# Forum > WoW Classic > WoW Classic Exploits > WoW Classic Vanilla Exploit Small barrier glitch in mage quarters

## Strath2121

You can hop onto a barrier above the stairs in the mage quarters, you've probably noticed this barrier when walking up to rear the upper level. Just stand in the same positioning as I do.

Not a big exploit, but might be useful or fun for someone.

----------


## Augury13

Repost-ish: https://www.ownedcore.com/forums/wow...lking-fun.html (Stormwind Magic Mage District Wall-walking Fun) But looks like the video is down now so nice find ( :

----------


## Strath2121

I barely started posting again, or even visiting the site lol sorry it was almost a repost. good to see you're still around tman I remember you from panda times I think.

----------


## Augury13

> I barely started posting again, or even visiting the site lol sorry it was almost a repost. good to see you're still around tman I remember you from panda times I think.
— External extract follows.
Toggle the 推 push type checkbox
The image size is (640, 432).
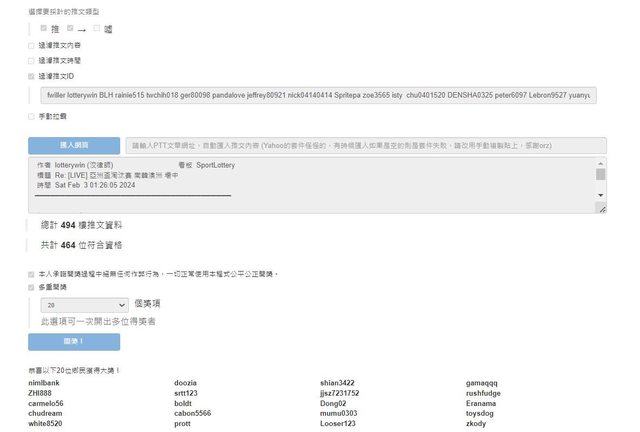point(43,28)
Yea still finding stuff here and there. Classic is much more simple with mechanics so not a lot of possibilities are available. If they do bring us to TBC there will definitely be a larger variety of things to break ( :

----------


## Strath2121

> Yea still finding stuff here and there. Classic is much more simple with mechanics so not a lot of possibilities are available. If they do bring us to TBC there will definitely be a larger variety of things to break ( :


wana colab on classic exploits? Ill PM you.

----------